*Work required*
In the issue thread on building a vocabulary below, retype the passage from "0 stars 0 forks" up to and including "only up to two)".

*Source passage*

Create a vocabulary - Githubissues

vaquierm / RedditCommentTextClassification

💬 Classification of Reddit comments to the subreddit they were posted in

0 stars 0 forks source link

Closed vaquierm closed 5 years ago

vaquierm commented 5 years ago

Generate a full dictionary with N-Grams (Probably only up to two)
Remove all Stop words from the dictionary
Lemmatize the whole thing with NLTK
Create some custom Lemmatization such as youtube links. Make a custom word for youtube links
Create custom Lemmatization for weird smileys like （╹◡╹or ᕦ(ò_óˇ)ᕤ or ヽ(＾ω＾)ﾉ. I feel like this shit is gonna be all over the anime subreddit. We can map all these things to weird anime smiley or something

vaquierm commented 5 years ago

Make sure that you remove all stop words first before getting the N-Grams

vaquierm commented 5 years ago

@hmarine when you go create the vocabulary, and for example all the words 'run', 'running', and 'ran' are mapped to the single word 'run'

The vocabulary will contain the word 'run'.

*Data block*

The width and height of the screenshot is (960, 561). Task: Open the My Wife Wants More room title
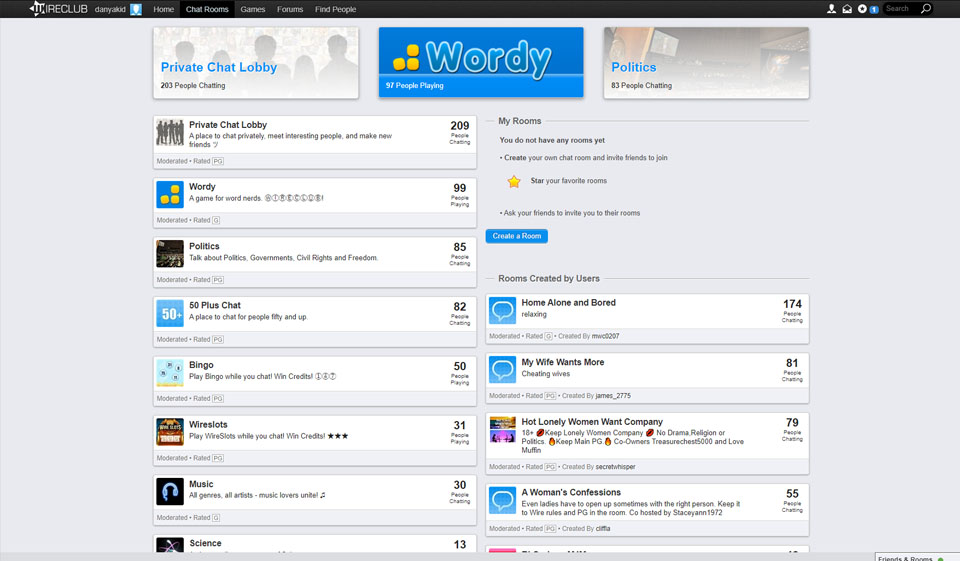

*Solved problem*
0 stars 0 forks source link

Closed vaquierm closed 5 years ago

vaquierm commented 5 years ago

Generate a full dictionary with N-Grams (Probably only up to two)